### SOURCE TEXT
◆ ◆ ◆
So what now?
A few things, actually. But before we get to them, we must recognize last week’s insurrectionist rampage at the Capitol for what it was. It is being seen, and not wrongly, as the angry response of delusional right-wingers lied into believing a presidential election was stolen. It is being framed, and not without reason, as the ultimate statement of white privilege; a white mob allowed to ransack the Capitol — virtually none was arrested and some even took selfies with police — in the same city where peaceful protesters asserting that Black Lives Matter were met with military force.
But for all the other things that riot was, it was also an expression of fear — the panic of those who find themselves outnumbered. One cannot overemphasize a simple fact: In only one of the eight presidential elections since 1993 — Bush v. Kerry in 2004 — has the Republican Party won the popular vote. Seven times, the majority of voters have sided with the Democrats. GOP leaders — and the resentful white voters who are their core constituency — understand what this means. They know they’ve lost the debate over LGBTQ rights, immigration, race and all the other issues marking the line between left and right. They realize the nation’s population of angry white people is dwarfed by its rainbow coalition of white, Black, Asian, Hispanic, Islamic, Jewish, LGBTQ and others who demand, in the words of the pledge we learned as children, liberty and justice for all.
This is why Republicans have erected barriers — photo ID laws, voter purges, polling-place closures — to keep Democratic constituencies from voting. And it’s why those thugs felt themselves righteous in attacking the Capitol. To return, then, to the question with which we opened: In the short term, those responsible for security at the Capitol must answer before Congress for the failures of same — and then be relieved of duty. Whatever new measures are required to prevent a repeat of Wednesday’s mayhem must be put into effect with alacrity. One such is obvious: Police must learn to stop automatically coding “white” as somehow less threatening. As this melee proves, that creates a dangerous blind spot.
◆ ◆ ◆
### DATA EXTRACT

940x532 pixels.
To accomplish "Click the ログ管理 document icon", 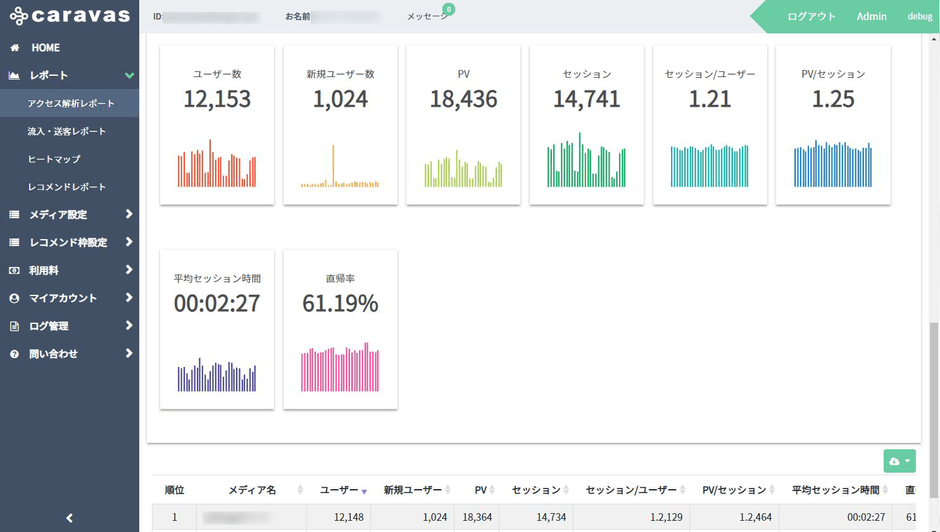I will pyautogui.click(x=15, y=326).
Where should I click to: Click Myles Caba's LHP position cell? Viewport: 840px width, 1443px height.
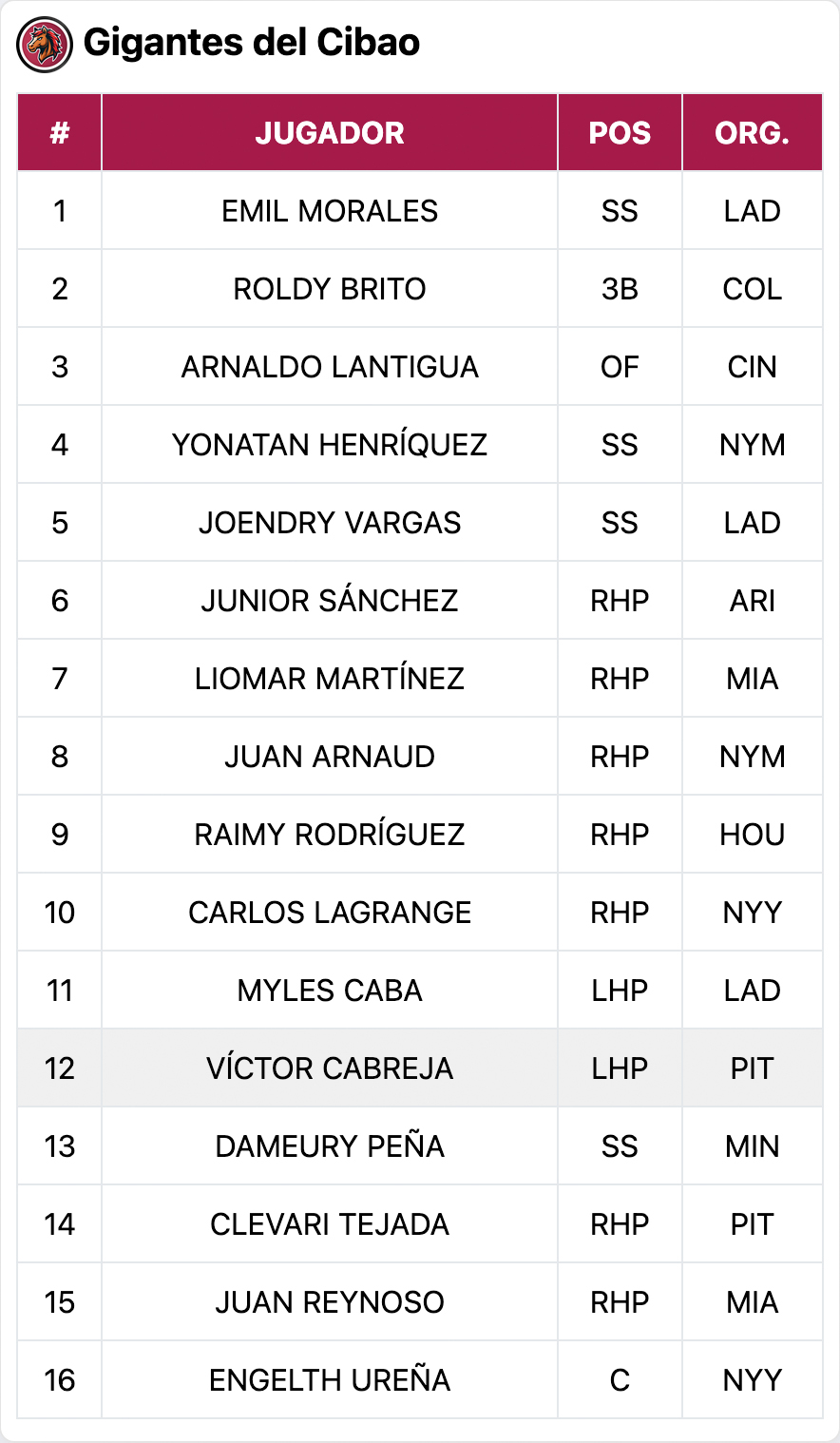pyautogui.click(x=620, y=991)
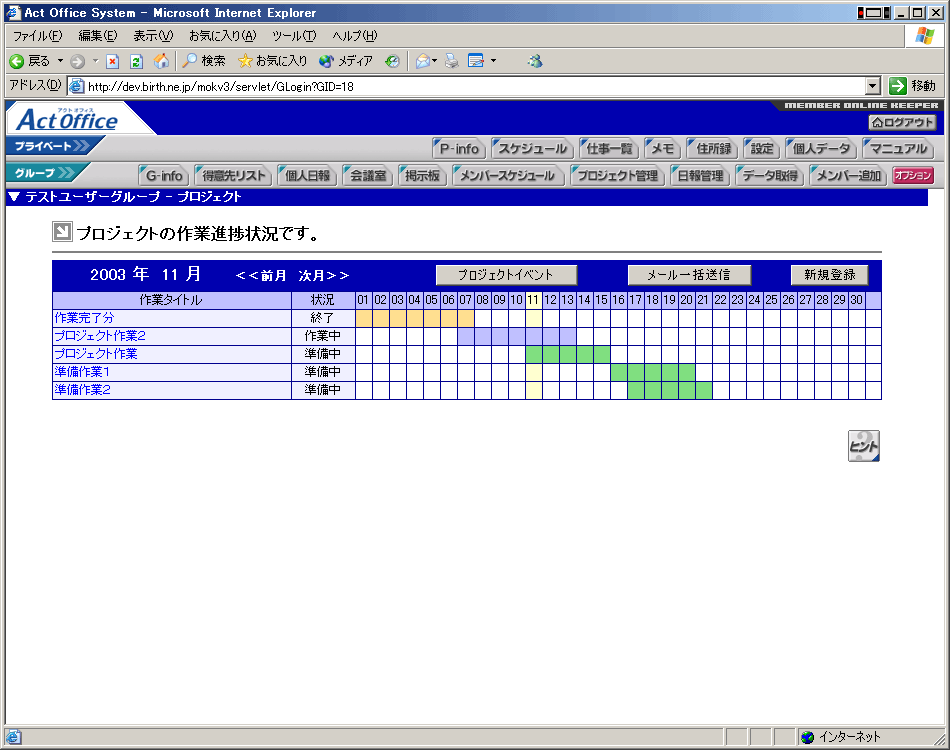This screenshot has width=950, height=750.
Task: Click the ログアウト logout button
Action: click(902, 122)
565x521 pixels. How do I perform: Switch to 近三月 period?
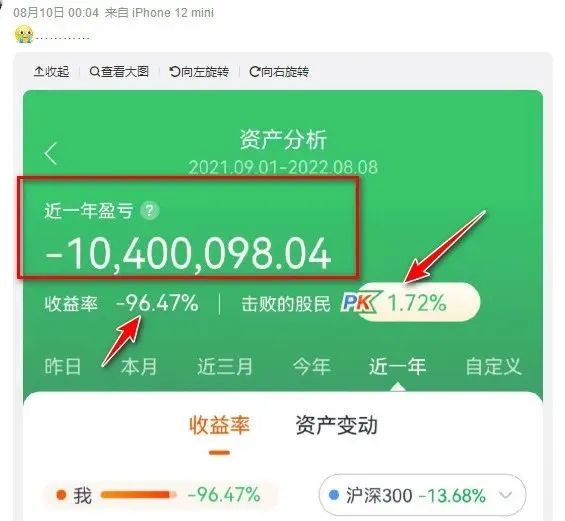point(224,367)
◆ ◆ ◆
### WORK TO BE COMPLETED
Reproduce the stretch of the Capitol riot text above from "But for all" through "justice for all.", renaming "Republican Party" as "GOP".

### SOLUTION FOR THIS PROBLEM
But for all the other things that riot was, it was also an expression of fear — the panic of those who find themselves outnumbered. One cannot overemphasize a simple fact: In only one of the eight presidential elections since 1993 — Bush v. Kerry in 2004 — has the GOP won the popular vote. Seven times, the majority of voters have sided with the Democrats. GOP leaders — and the resentful white voters who are their core constituency — understand what this means. They know they’ve lost the debate over LGBTQ rights, immigration, race and all the other issues marking the line between left and right. They realize the nation’s population of angry white people is dwarfed by its rainbow coalition of white, Black, Asian, Hispanic, Islamic, Jewish, LGBTQ and others who demand, in the words of the pledge we learned as children, liberty and justice for all.